Les directeurs d’EHPAD (établissement d’hébergement pour personnes âgées dépendantes) et les journalistes sont à couteaux tirés. Les premiers s’inquiètent du « sensationnalisme » dont font preuve les seconds, s’agissant de la couverture médiatique de la crise qui secoue le milieu. Les journalistes, eux, reprochent aux directeurs de leur mettre des bâtons dans les roues quand ils tentent de franchir les portes de leurs établissements pour raconter ce qu’il s’y passe. L’exposition médiatique serait-elle un cadeau empoisonné ? Les intervenants de l’édition 2018 des Assises nationales des EHPAD ont tenté de répondre à cette question à travers quelques exemples.
L’histoire des salariées des Opalines à Foucherans (Jura) aurait pu passer inaperçue. Mais c’était sans compter sur l’une des aides-soignantes, qui appelle alors Florence Aubenas, plume du Monde, afin qu’elle couvre le mouvement social.

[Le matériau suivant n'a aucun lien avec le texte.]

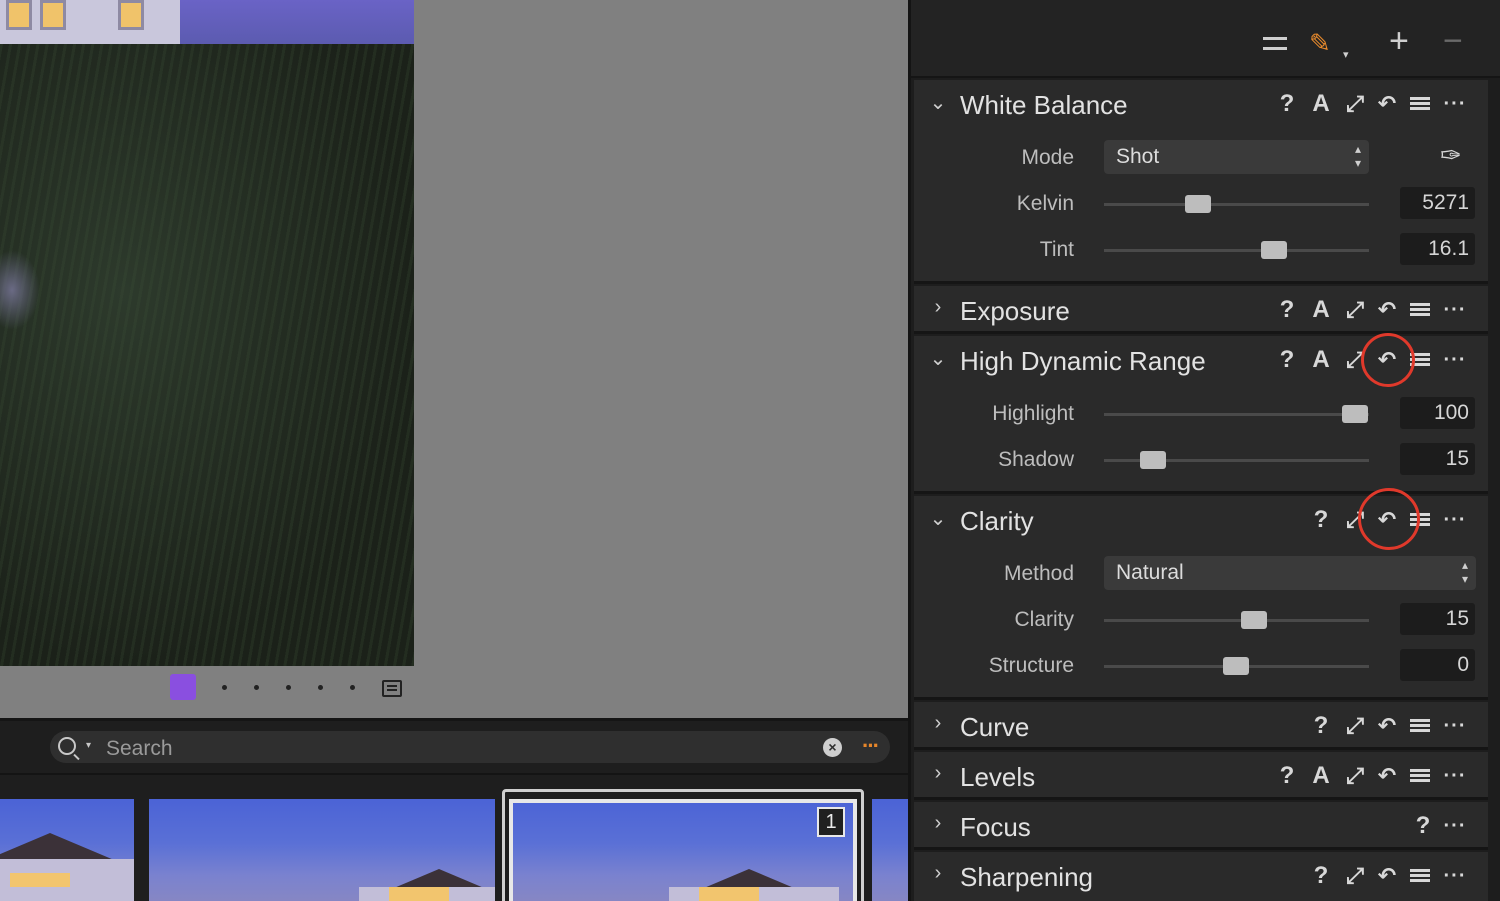  What do you see at coordinates (1399, 41) in the screenshot?
I see `plus-icon: +` at bounding box center [1399, 41].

Intitulée « On ne les met pas au lit, on les jette », l’enquête de la reporter met le feu aux poudres en pointant les dysfonctionnements de l’établissement. On y découvre les conditions de travail éreintantes des aides-soignantes, qui ont 15 minutes pour effectuer la toilette, l’habillement, le petit-déjeuner et qui, malgré elles, malmènent les pensionnaires.

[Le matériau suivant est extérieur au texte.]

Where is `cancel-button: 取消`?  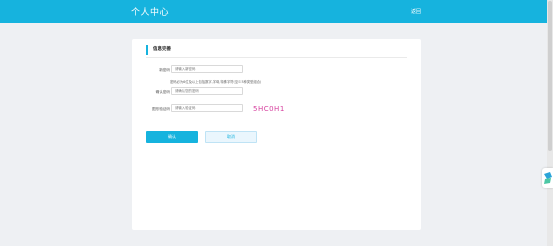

Pour Claude Jarry, président de la Fnadepa (Fédération nationale des associations de directeurs d’établissements et services pour personnes âgées), la couverture par des médias nationaux des mouvements comme celui de Foucherans est un mal nécessaire. D’un côté, il permet « que le débat soit posé durablement », mais, de l’autre, « il faut prendre garde à ne pas faire fuir les familles ». Par ailleurs, l’image écornée des EHPAD, comparés parfois à des « mouroirs » dans la presse, est « difficile à vivre pour les soignants mais aussi les directeurs qui y investissent beaucoup d’énergie », estime Claude Jarry, dont la fédération a apporté son soutien au mouvement social en cours.
Serge Gainsbourg pourrait dire à propos des relations entre les EHPAD et les médias que c’est « Je t’aime, moi non plus ».
(1) Les Assises se sont tenues les 12 et 13 mars – Voir ASH n° 3052 du 16-03-18, p. 6 à 9.